Torus exploration by oblivious robots

In [17], we deal with a team of autonomous robots that are endowed with motion actuators and visibility sensors. Those robots are weak and evolve in a discrete environment. By weak, we mean that they are anonymous, uniform, unable to explicitly communicate, and oblivious. We first show that it is impossible to solve the terminating exploration of a simple torus of arbitrary size with less than 4 or 5 such robots, respectively depending on whether the algorithm is probabilistic or deterministic. Next, we propose in the SSYNC model a probabilistic solution for the terminating exploration of torus-shaped networks of size ×L, where 7L, by a team of 4 such weak robots. So, this algorithm is optimal w.r.t. the number of robots.

Explicit communication among stigmergic robots

In [18], we investigate avenues for the exchange of information (explicit communication) among deaf and mute mobile robots scattered in the plane. We introduce the use of movement-signals (analogously to flight signals and bees waggle) as a mean to transfer messages, enabling the use of distributed algorithms among robots. We propose one-to-one deterministic movement protocols that implement explicit communication among semi-synchronous robots. Our protocols enable the use of distributing algorithms based on message exchanges among swarms of stigmergic robots. They also allow robots to be equipped with the means of communication to tolerate faults in their communication devices.

Gradual stabilization

In [13], we introduce the notion of gradual stabilization under (τ,ρ)-dynamics (gradual stabilization, for short). A gradually stabilizing algorithm is a self-stabilizing algorithm with the following additional feature: after up to τ dynamic steps of a given type ρ occur starting from a legitimate configuration, it first quickly recovers to a configuration from which a specification offering a minimum quality of service is satisfied.

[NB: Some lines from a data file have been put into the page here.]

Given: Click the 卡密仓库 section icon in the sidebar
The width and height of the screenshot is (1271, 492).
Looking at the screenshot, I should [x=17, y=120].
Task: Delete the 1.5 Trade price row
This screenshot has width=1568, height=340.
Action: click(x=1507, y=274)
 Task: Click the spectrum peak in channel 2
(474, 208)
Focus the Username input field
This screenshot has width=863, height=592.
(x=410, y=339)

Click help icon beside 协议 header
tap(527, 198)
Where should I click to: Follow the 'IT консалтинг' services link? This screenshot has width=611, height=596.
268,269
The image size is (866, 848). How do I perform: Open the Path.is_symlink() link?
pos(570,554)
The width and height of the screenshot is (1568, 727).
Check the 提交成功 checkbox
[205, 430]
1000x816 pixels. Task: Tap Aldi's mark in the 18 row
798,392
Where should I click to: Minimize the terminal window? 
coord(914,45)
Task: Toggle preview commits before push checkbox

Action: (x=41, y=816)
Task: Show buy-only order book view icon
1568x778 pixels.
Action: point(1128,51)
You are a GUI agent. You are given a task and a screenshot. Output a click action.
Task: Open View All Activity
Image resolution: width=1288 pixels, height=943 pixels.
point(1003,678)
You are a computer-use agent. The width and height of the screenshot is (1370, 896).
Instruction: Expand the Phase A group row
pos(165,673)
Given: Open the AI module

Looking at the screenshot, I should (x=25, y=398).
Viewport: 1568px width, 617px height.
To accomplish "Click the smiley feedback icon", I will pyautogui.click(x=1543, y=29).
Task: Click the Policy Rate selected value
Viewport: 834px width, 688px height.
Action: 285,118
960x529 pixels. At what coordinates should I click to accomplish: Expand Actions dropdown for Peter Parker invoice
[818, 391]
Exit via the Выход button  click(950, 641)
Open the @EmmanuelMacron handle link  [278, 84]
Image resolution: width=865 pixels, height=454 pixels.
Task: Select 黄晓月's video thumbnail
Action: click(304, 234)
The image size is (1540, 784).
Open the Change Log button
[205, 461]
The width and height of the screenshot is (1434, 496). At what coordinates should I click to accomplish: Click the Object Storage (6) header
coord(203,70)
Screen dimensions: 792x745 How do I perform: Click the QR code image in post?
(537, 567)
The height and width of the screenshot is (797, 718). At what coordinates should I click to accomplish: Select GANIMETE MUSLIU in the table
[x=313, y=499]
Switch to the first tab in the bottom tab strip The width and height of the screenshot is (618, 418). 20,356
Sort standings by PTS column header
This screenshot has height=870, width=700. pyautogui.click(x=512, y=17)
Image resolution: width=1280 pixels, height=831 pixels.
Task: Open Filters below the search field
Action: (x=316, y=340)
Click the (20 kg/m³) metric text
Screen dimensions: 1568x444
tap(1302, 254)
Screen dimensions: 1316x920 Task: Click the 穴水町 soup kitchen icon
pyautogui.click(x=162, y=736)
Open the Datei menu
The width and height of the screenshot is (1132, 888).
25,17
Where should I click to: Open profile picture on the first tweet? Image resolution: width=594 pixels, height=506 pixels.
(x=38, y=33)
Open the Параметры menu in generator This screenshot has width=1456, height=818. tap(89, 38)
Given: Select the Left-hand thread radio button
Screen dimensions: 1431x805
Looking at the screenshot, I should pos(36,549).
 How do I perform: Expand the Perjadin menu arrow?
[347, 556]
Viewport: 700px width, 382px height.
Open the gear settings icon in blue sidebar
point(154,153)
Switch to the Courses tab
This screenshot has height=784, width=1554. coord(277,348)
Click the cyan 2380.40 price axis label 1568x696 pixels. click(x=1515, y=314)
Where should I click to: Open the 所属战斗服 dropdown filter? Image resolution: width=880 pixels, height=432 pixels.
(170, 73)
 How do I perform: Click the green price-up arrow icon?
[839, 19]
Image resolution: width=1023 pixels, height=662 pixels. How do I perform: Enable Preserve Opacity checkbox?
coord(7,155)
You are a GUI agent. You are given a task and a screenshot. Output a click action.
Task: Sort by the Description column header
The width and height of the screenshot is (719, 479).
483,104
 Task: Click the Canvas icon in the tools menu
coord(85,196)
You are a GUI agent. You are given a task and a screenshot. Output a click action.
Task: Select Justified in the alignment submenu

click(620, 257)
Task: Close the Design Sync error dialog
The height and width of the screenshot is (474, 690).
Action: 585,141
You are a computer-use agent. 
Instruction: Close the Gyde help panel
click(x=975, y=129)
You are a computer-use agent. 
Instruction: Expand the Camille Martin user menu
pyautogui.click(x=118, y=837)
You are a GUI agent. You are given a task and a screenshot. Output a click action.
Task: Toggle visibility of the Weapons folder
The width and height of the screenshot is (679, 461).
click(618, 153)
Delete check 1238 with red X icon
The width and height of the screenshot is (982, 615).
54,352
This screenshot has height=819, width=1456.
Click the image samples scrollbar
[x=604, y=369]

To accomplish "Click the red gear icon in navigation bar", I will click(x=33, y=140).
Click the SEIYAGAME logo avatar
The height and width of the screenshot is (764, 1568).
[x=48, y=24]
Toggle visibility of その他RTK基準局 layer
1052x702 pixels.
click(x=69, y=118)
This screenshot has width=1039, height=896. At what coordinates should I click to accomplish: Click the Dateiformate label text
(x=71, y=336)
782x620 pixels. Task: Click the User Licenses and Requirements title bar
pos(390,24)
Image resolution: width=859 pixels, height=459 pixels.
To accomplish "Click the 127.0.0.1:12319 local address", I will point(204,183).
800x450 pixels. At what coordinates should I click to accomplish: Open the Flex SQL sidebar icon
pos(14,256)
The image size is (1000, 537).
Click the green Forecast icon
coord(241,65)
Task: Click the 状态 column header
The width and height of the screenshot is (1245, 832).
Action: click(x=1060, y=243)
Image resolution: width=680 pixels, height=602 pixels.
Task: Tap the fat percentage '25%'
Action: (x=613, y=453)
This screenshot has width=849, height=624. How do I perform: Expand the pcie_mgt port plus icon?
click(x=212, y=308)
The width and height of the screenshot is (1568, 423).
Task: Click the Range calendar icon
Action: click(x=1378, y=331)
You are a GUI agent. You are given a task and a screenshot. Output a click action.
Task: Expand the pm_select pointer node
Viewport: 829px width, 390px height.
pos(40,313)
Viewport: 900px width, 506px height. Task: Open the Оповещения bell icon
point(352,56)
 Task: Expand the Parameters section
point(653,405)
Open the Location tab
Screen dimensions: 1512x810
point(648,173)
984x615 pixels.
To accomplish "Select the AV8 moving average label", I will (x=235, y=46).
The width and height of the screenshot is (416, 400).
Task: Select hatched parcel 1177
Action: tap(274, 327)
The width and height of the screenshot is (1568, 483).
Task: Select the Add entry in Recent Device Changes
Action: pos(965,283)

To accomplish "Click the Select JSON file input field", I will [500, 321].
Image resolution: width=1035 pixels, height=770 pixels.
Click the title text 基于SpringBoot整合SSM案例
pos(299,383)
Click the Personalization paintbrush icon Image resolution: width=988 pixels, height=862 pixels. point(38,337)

It then gradually converges to specifications offering stronger and stronger safety guarantees until reaching a configuration (1) from which its initial (strong) specification is satisfied again, and (2) where it is ready to achieve gradual convergence again in case of up to τ new dynamic steps of type ρ. A gradually stabilizing algorithm being also self-stabilizing, it still recovers within finite time (yet more slowly) after any other finite number of transient faults, including for example more than τ arbitrary dynamic steps or other failure patterns such as memory corruptions. We illustrate this new property by considering three variants of a synchronization problem respectively called strong, weak, and partial unison. We propose a self-stabilizing unison algorithm which achieves gradual stabilization in the sense that after one dynamic step of a certain type BULCC (such a step may include several topological changes) occurs starting from a configuration which is legitimate for the strong unison, it maintains clocks almost synchronized during the convergence to strong unison: it satisfies partial unison immediately after the dynamic step, then converges in at most one round to weak unison, and finally re-stabilizes to strong unison.